── Passage ──

Coming off the worst year in tourism history, 2021 wasn't much of an improvement, as travel remained subdued in the face of the persistent threat posed by Covid-19.

According to the United Nations World Tourism Organization (UNWTO), export revenues from tourism (including passenger transport receipts) remained more than $1 trillion below pre-pandemic levels in 2021, marking the second trillion-dollar loss for the tourism industry in as many years.

As Statista's Felix Richter details below, while the brief rebound in the summer months of 2020 had fueled hopes of a quick recovery for the tourism sector, those hopes were dashed with each subsequent wave of the pandemic.

And despite a record-breaking global vaccine rollout, travel experts struggled to stay optimistic in 2021, as governments kept many restrictions in place in their effort to curb the spread of new, potentially more dangerous variants of the coronavirus.

───
── Recorded data ──

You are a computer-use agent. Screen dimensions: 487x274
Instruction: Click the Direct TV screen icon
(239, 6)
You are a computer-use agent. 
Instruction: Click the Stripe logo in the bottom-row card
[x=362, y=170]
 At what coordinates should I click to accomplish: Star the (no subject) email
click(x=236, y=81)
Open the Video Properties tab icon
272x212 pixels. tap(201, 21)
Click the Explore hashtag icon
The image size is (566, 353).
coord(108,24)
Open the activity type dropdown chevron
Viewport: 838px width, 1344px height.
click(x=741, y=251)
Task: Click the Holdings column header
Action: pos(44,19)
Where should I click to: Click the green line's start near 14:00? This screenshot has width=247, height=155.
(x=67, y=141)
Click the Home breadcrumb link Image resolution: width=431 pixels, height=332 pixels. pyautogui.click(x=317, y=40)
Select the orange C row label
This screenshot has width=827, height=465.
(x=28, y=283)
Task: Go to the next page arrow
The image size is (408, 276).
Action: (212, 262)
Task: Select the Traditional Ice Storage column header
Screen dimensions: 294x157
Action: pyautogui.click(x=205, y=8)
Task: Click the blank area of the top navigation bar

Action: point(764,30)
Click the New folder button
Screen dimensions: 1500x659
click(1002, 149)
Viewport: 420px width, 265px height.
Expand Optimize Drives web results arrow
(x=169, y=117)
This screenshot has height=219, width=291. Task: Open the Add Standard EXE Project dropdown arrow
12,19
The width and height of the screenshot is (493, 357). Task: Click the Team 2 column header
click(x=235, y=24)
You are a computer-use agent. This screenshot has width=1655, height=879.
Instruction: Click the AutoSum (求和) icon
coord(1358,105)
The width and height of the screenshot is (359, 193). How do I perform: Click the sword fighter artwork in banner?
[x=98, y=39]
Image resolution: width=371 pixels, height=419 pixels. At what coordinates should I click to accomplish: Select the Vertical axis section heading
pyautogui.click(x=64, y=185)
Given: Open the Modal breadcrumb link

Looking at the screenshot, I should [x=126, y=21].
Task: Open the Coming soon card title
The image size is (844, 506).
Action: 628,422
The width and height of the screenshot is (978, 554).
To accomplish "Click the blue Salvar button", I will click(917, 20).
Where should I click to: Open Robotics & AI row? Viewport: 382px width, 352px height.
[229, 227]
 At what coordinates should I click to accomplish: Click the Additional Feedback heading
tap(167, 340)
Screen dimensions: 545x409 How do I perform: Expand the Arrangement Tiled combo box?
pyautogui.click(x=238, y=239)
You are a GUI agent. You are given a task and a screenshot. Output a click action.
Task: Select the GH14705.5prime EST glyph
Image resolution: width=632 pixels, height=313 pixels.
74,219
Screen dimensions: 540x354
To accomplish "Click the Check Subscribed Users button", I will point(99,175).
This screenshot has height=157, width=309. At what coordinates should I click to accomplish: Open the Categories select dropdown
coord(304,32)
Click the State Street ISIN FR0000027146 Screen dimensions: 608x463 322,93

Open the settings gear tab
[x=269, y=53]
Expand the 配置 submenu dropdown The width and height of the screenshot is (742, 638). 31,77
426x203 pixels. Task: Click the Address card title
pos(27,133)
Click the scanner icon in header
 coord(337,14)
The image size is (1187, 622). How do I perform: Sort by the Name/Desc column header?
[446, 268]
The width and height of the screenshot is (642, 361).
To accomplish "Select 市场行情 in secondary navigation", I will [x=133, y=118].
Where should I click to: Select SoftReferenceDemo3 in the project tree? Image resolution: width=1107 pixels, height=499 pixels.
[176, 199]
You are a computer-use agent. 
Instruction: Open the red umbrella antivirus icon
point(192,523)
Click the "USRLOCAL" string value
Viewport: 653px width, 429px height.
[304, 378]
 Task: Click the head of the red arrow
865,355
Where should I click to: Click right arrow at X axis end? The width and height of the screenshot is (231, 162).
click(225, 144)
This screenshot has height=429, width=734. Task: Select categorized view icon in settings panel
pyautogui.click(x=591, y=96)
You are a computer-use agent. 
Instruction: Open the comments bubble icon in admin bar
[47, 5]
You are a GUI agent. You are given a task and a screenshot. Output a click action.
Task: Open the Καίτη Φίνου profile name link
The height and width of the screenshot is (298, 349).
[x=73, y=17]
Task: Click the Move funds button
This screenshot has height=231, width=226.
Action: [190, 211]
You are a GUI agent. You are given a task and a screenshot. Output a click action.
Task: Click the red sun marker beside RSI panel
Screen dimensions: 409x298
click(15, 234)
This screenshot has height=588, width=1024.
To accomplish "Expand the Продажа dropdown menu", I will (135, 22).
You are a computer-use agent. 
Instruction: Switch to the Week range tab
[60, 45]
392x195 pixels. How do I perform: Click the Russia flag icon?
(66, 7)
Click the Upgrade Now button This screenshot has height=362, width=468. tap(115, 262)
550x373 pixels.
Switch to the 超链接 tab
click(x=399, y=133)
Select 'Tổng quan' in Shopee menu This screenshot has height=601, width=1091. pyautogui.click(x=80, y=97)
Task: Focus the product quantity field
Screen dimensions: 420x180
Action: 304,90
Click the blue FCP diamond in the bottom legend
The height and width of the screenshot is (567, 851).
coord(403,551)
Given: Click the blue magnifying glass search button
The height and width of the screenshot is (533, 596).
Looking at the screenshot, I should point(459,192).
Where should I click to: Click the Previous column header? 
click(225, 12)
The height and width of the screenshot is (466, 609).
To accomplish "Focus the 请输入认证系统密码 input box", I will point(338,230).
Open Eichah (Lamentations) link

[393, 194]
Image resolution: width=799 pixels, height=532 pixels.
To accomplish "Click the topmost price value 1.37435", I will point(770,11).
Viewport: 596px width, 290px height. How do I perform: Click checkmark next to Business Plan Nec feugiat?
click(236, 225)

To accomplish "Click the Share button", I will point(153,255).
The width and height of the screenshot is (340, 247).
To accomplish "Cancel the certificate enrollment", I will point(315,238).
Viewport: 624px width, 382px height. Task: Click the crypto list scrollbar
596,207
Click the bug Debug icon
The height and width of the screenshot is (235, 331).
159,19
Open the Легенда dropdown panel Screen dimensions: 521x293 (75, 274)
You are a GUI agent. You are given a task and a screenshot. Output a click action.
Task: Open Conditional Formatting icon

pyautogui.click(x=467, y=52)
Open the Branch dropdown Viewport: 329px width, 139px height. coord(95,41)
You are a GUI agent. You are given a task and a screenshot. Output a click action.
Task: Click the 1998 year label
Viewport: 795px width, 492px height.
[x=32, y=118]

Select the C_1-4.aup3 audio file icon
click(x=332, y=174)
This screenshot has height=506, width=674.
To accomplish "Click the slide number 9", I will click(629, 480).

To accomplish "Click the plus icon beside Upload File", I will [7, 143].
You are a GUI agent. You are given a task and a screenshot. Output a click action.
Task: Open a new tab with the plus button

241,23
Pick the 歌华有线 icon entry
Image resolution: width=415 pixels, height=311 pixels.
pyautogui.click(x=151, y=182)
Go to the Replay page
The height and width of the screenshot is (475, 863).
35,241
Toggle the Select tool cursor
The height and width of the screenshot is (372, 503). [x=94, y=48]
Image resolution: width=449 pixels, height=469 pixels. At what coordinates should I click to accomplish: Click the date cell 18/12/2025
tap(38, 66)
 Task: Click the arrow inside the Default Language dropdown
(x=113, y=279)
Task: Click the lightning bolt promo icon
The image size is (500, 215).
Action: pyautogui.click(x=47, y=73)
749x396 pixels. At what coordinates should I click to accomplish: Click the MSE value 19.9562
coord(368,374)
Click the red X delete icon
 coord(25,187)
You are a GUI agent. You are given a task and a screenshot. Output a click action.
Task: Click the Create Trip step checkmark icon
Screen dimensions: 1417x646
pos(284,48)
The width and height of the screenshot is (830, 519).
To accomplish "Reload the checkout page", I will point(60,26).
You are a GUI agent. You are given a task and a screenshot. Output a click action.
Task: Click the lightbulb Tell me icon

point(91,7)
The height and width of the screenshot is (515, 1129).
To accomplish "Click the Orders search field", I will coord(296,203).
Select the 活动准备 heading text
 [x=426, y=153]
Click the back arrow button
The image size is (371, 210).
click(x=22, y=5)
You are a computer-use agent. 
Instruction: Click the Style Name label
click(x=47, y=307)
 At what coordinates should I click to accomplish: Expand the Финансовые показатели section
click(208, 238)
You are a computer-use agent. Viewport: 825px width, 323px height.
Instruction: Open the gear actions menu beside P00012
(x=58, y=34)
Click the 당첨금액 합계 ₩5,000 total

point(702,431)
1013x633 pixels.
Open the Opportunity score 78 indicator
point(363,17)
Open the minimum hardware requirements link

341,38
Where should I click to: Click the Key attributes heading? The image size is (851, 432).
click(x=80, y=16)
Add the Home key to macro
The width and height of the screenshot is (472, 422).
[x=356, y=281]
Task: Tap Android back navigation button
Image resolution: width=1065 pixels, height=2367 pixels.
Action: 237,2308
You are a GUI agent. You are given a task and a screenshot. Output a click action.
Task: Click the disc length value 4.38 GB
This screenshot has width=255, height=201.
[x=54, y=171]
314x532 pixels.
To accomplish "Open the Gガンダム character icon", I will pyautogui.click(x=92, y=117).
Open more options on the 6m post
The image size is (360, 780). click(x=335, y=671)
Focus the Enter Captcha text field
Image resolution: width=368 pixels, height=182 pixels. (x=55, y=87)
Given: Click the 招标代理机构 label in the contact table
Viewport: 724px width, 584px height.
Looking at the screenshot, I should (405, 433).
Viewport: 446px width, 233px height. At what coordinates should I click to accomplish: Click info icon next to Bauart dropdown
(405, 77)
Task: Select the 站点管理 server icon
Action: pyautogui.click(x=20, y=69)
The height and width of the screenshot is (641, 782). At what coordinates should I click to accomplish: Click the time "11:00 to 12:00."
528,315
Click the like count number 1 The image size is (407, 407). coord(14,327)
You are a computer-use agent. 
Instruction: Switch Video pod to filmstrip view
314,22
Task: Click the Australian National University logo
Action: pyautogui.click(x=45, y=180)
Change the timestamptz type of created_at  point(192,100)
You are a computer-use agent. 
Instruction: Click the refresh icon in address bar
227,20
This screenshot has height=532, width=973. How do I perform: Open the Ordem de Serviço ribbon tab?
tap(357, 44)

───

[Problem requirements]:
Condense the paragraph of the tourism passage that begins "And despite a record-breaking global vaccine rollout" into a single shorter sentence that keeps its main facts.

[Exercise response]:
Even with a record-breaking global vaccine rollout, travel experts found it hard to stay optimistic in 2021 because governments kept many restrictions in place to curb new, potentially more dangerous coronavirus variants.